Assigned task 1:
In the deployment notes, list every parameter name passed to the Set-StorageTableSetupDone command.
Assigned task 2:
According to the deployment notes, why should you start the BC client and connect to the database before opening the webclient?

(Text block begins)

With these settings the deployment takes about 60 – 80 minutes. So in case you’re fine with the demo values, you can have your complete working demo environment in 1,5h from now 😊

Manual Step

When the script is done, there is one manual step to complete to be really done. You need to logon to “adVM”, from there RDP to the Application Server (with default values the VM should either be named “appscales000000” or “appscales000001”, depending which instance the Azure-algorithm kept). Start the BC client and connect to the database. During that step some initial first-run configuration is done to the demo-database (I don’t know in detail yet). But if you don’t do the step and open the webclient right away you’ll receive an error message (The Following SQl error was unexpected: Invalid object name ‘master.dbo.$ndo$srvproperty’.). If you know a way around that I’d be glad if you could help me out here.

After that please run the last real block of the script again (see below). This marks the setup complete and restarts the Scale Sets one last time before everything is finished.

# Mark Setup as complete and Restart Scale Sets to apply configuration (first step)
Set-StorageTableSetupDone -ResourceGroupName $ResourceGroupName -StorageAccountName $nameSettings.StorageAccountName -StorageTableNameSetup $storageTableNames.Setup
Write-Verbose "Restarting Scale Sets..."

(Text block ends)
(Supplied data begins)

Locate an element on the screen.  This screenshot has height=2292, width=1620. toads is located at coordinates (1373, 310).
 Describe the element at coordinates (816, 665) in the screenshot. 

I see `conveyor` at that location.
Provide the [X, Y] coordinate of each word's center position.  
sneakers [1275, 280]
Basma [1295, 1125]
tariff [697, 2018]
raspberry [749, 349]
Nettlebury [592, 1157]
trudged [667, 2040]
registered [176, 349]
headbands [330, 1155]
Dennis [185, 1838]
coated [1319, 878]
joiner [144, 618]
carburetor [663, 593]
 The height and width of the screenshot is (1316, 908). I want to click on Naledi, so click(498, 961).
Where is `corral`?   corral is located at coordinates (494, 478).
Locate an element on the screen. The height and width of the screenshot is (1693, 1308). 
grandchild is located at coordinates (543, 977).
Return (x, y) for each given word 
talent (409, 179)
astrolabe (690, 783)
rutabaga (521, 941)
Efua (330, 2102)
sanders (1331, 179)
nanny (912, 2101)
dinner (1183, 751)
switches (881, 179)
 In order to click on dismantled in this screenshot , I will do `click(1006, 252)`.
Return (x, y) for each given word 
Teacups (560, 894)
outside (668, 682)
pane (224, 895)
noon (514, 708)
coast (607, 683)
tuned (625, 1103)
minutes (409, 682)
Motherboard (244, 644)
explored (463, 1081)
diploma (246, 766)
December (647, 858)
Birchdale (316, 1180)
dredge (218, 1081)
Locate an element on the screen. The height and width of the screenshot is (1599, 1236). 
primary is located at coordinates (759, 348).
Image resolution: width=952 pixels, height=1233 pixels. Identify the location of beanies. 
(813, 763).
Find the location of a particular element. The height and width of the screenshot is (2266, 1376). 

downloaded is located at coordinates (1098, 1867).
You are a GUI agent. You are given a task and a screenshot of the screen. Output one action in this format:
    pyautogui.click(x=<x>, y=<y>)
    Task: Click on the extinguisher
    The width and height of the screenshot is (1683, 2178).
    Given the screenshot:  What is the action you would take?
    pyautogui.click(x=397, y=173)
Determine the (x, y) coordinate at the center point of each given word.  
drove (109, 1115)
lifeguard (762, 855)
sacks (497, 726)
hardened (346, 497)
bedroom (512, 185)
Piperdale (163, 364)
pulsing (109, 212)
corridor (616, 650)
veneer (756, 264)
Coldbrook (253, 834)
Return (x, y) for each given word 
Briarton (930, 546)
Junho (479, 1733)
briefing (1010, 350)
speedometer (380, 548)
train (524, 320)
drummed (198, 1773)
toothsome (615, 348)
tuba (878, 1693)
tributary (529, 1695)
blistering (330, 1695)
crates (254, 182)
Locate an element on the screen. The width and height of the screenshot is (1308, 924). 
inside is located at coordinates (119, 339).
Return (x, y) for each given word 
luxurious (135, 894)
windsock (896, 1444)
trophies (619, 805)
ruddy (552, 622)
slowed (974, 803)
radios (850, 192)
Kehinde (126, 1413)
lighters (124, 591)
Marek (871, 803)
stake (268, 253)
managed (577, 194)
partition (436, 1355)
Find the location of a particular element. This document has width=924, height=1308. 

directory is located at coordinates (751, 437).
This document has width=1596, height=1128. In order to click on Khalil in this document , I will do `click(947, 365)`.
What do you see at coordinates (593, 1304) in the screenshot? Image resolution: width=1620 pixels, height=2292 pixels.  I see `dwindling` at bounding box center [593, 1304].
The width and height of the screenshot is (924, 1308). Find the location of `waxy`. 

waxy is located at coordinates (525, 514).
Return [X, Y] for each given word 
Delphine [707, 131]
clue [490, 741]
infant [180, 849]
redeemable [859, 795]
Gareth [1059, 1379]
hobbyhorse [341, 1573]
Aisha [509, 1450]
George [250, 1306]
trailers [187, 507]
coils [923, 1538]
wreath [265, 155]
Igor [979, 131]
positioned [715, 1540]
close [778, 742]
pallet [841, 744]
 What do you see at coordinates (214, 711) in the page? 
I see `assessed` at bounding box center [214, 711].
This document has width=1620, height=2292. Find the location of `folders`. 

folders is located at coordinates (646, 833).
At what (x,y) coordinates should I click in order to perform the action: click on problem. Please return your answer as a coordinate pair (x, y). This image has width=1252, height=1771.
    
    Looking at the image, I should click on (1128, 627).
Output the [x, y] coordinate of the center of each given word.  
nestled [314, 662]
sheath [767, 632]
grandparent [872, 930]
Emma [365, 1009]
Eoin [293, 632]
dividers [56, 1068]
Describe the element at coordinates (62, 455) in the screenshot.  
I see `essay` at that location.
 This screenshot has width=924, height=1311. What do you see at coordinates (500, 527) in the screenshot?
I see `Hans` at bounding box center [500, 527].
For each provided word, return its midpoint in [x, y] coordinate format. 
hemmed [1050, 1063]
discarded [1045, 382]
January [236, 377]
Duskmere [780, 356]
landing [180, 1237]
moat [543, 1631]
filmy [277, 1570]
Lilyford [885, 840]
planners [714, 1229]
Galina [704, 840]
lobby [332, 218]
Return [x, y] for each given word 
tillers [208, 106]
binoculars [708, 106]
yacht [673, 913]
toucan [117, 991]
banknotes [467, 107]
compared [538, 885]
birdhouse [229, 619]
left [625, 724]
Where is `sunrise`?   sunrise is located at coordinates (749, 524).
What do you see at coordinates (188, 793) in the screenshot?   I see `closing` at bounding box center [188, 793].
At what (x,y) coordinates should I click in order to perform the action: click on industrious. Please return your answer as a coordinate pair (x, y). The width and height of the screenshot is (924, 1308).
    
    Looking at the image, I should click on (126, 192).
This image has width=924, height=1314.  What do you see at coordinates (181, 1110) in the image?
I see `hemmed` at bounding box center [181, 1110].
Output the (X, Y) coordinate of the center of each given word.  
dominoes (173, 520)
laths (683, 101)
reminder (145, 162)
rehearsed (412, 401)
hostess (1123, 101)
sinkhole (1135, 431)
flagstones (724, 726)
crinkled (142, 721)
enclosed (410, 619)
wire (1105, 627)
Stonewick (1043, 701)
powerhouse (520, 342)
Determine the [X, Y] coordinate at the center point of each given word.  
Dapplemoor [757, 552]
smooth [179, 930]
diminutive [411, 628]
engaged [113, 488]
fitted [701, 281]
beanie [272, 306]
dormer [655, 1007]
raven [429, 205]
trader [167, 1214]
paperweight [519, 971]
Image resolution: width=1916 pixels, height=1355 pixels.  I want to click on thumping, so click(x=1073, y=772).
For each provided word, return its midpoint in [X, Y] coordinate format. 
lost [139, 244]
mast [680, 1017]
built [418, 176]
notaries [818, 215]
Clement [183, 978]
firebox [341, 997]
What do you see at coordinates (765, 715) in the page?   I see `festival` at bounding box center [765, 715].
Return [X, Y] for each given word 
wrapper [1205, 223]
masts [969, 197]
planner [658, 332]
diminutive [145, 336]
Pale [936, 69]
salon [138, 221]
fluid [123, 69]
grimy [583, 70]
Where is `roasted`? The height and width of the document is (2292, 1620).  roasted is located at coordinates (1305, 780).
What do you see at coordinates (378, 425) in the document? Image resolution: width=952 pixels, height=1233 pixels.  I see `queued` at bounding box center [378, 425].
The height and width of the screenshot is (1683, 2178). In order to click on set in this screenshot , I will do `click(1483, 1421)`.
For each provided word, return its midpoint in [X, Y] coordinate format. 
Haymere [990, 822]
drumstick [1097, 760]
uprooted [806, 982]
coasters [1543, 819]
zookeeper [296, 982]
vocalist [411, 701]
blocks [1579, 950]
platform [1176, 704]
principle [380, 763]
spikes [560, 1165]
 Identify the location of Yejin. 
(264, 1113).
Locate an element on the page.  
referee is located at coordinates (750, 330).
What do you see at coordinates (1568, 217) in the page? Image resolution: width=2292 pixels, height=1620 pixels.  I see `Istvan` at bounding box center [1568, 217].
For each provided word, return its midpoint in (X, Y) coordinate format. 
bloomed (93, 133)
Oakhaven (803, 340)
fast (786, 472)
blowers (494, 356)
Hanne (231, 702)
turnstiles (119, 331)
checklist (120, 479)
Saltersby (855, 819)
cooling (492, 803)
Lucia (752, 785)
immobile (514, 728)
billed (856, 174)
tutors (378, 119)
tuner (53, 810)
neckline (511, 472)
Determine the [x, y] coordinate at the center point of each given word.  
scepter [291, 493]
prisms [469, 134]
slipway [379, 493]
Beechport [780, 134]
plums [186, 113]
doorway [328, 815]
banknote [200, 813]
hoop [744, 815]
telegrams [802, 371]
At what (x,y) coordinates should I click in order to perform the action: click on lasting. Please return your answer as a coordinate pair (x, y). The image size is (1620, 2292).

(Supplied data ends)

Output 1:
-ResourceGroupName
-StorageAccountName
-StorageTableNameSetup

Output 2:
Connecting with the BC client performs some initial first-run configuration on the demo database. If you skip that step and open the webclient right away, you get an error message.